An earthquake prediction system installed on some of the world's largest fault lines is unproven and won't be rolled out in New Zealand, government scientists say.
US researchers believe they've cracked a way of predicting quakes days before they strike, with the potential to save thousands of lives.
The QuakeFinder, developed by a Silicon Valley firm, uses a series of sensors to measure changes in underground static electricity.
As a shake starts building, the ground releases intense electrical currents "almost like lightening, underground," says QuakeFinder's founder, Tom Bleier.
But the system won't be tested here until its science is proven, says GNS.
"This theory has been around for quite some time and ... realistically it has a low probability of success," said GNS seismologist Dr Bill Fry.
Civilisation has, for centuries, tried various methods of predicting when a deadly quake will strike - by reading bizarre animal behaviour, shifting weather patterns, and seismographic data.

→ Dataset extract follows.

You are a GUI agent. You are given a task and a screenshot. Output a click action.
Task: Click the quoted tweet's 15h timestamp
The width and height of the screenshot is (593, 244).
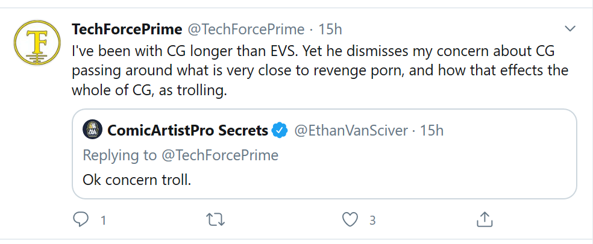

Nothing has worked, and modern day scientists admit they are at the earth's mercy, and instead can only give odds on a future jolt's likelihood.
The Canterbury earthquake sequence shocked the scientific community almost as much as the local population when the first magnitude-7.1 tremor came in the early hours of September 4, 2010.
But now Mr Bleier, a satellite engineer, believes he has the answer.
At a meeting of the American Geophysical Union in San Francisco last month (December), he told of how an impending earthquake produces large electrical currents.
"These currents are huge. It's almost like lightning, underground," the 67-year-old was reported as saying in National Geographic News.
"In a typical day along the San Andreas fault ... [it] is always moving, grinding, snapping, and crackling."
Mr Bleier claims to have seen sharp rises in static-electricity discharges ahead of half a dozen magnitude 5 and 6 earthquakes in the US and Peru.
The surges come about two weeks before the quake hits, before dropping off shortly before the energy is released.
"That's the pattern we're looking for," Mr Bleier said, but admitted his team hasn't yet monitored enough large earthquakes to be certain that what he has found is valid for all quakes.
But it hasn't stopped QuakeFinder, a project funded by Mr Bleier's parent company, Stellar Solutions, launching a forecasting system this month.
"Instead of looking backwards in time, we're going to start looking forwards," he said.
The firm has spent millions of dollars putting specialist measuring equipment along fault lines in California, Peru, Taiwan, and Greece.
But Dr Fry didn't see any merit in getting sensors put along New Zealand faults.
"That would not be a good use of available funds until something were a little more definitive."
Dr Fry was at the San Francisco conference last month but missed Mr Bleier's talk.
And while he was sceptical of the science, he did not rule it out in future.
"It's certainly not closed, and I welcome any research globally. But in my personal opinion it's certainly nowhere near the point that it could be used as a good predictor," Dr Fry said.
Science is heading towards "a hybrid approach", he added, between purely statistical analysis and increased use of physics.
Christchurch resident Paul Nicholls, who developed the innovative Quake Map website after the September 2010 shake, was as sceptical of the system as GNS.
"It doesn't sound entirely convincing to me," Mr Nicholls said.
"But if there is some solid evidence supplied, then I'd certainly be willing to consider it.
"It needs to be a sure thing, otherwise it can cause mass panic unnecessarily."
Stefano Pampanin, associate professor at the University of Canterbury's engineering college, refused to comment on QuakeFinder, saying quake predictions were a "very delicate area" outside his area of expertise.
Christchurch mayor Bob Parker welcomed the system and hoped that it could be trialled in New Zealand.